- **EXERCISE MATERIAL**
************

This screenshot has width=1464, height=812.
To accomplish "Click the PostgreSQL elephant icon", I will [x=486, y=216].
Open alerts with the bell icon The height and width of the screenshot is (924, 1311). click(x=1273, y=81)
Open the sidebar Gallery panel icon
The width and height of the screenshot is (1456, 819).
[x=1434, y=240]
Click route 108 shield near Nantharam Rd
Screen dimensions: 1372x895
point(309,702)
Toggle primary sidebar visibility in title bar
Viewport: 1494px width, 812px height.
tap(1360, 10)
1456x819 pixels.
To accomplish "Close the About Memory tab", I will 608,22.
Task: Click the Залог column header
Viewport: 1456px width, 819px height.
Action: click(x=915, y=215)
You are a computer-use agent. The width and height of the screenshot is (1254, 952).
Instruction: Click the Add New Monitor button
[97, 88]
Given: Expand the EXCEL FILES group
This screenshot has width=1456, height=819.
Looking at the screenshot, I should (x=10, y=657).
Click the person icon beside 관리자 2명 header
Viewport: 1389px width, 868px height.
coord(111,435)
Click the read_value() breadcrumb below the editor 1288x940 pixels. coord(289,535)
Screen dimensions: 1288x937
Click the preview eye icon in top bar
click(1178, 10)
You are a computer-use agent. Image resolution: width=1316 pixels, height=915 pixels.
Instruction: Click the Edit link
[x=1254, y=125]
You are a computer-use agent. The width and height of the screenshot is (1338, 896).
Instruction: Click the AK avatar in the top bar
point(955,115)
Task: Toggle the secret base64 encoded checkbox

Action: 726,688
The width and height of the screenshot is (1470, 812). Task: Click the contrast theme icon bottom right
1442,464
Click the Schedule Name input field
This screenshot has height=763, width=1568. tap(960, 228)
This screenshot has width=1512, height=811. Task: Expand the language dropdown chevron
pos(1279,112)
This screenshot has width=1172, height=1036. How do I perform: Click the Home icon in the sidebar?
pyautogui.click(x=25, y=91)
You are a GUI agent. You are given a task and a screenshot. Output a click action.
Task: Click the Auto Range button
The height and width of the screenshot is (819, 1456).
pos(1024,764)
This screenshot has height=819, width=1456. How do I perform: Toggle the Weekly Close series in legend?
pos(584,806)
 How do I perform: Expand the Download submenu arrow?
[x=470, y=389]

************

- **PROBLEM STATEMENT**
Where does the string "computer" occur in the material? Copy every line where it does.

- **WRITTEN REPLY**
You are a computer-use agent. The width and height of the screenshot is (1254, 952).
You are a computer-use agent. Image resolution: width=1316 pixels, height=915 pixels.
You are a computer-use agent. The width and height of the screenshot is (1338, 896).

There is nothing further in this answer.